The visit spoke to a modern concern, too:  the connections between purity and public health.

The commandant at Belzec, Christian Wirth, had been one of the directors of the Nazi euthansia program, nicknamed T4.  Between 1939 and 1941, T4 killed over 70,000 Germans — mostly full-blooded “Aryans” — who had psychiatric or developmental problems, or congenital conditions, and who were therefore lebensunwerten, unworthy of life.

The T4 program, in its turn, grew out of the Nazi doctrine of racial hygiene — an effort to improve the public’s health by control of breeding.  Racial hygiene was based on eugenics, and led to public health endeavors such as screening for congenital conditions, mandatory sterilization of sexual transgressors and disease carriers, and selective breeding.  The Nazi public health program was much applauded by American public health experts, at least in its first few years.
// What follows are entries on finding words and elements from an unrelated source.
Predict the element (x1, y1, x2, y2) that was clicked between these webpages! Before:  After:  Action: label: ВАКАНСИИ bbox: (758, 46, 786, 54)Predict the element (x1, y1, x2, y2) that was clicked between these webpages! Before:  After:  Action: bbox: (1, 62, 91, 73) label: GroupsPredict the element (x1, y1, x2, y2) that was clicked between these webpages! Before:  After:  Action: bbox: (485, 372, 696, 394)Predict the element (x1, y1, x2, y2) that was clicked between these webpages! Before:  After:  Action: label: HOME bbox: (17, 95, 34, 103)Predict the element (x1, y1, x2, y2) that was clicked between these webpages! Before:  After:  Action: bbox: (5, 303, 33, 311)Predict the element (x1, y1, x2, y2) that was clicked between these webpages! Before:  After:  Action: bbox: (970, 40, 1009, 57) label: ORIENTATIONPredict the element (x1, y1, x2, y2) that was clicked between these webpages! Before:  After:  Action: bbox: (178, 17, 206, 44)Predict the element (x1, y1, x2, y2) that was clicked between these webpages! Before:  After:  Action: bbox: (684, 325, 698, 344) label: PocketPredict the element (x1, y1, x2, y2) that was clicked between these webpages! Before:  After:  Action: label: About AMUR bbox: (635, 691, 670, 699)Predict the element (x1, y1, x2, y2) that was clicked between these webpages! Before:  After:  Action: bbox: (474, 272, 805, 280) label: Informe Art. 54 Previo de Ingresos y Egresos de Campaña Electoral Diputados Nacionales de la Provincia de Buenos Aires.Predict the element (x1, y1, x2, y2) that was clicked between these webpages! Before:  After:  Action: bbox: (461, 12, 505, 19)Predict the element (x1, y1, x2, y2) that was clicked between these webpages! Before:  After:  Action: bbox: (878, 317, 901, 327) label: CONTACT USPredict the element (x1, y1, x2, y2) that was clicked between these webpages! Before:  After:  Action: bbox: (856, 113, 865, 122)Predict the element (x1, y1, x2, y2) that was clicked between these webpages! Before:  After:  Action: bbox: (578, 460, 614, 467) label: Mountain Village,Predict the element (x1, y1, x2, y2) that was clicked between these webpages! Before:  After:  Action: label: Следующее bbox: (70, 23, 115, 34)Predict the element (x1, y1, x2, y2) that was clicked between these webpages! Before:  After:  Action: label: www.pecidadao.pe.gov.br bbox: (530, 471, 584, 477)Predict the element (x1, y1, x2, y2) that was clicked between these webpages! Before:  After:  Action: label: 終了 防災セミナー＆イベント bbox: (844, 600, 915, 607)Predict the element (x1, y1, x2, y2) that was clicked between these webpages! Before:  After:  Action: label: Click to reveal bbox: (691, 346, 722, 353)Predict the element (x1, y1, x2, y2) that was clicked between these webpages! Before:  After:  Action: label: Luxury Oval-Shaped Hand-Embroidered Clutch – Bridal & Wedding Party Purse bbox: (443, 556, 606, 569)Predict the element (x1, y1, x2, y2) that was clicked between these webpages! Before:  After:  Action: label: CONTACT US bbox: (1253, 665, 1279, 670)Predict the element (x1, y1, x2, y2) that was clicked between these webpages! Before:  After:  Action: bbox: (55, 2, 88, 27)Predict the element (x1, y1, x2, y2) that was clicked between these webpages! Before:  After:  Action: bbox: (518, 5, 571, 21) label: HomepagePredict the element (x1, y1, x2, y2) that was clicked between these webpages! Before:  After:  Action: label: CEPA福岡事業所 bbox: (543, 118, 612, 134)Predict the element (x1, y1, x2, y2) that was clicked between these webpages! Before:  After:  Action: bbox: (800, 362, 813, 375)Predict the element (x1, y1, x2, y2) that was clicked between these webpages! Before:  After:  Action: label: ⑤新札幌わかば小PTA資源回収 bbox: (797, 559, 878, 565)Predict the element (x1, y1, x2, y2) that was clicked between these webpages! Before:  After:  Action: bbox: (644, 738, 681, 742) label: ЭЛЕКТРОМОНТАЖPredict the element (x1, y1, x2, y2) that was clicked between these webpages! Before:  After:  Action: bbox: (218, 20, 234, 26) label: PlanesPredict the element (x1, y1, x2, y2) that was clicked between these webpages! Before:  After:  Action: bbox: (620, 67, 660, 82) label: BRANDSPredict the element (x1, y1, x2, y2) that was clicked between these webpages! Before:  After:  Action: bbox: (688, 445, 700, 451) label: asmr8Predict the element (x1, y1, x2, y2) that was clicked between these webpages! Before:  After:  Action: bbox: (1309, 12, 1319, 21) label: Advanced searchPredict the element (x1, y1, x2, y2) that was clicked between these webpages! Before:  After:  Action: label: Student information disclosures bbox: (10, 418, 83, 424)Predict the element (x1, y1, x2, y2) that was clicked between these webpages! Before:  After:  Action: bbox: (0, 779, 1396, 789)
Once the decision was made to eliminate Jews from Nazi-occupied regions, the experience that Wirth and colleagues acquired through killing the lebensunwerten in T4 was invaluable.  Going from exterminating tens of thousands of mentally ill or developmentally disabled people to eradicating a few million Jews, Gypsies, and other polluters of Aryan health was just a matter of making the process more efficient.

It’s striking how thin the line is between laudable public health goals, like limiting congenital disease through screening, and implementing the concept of race purity.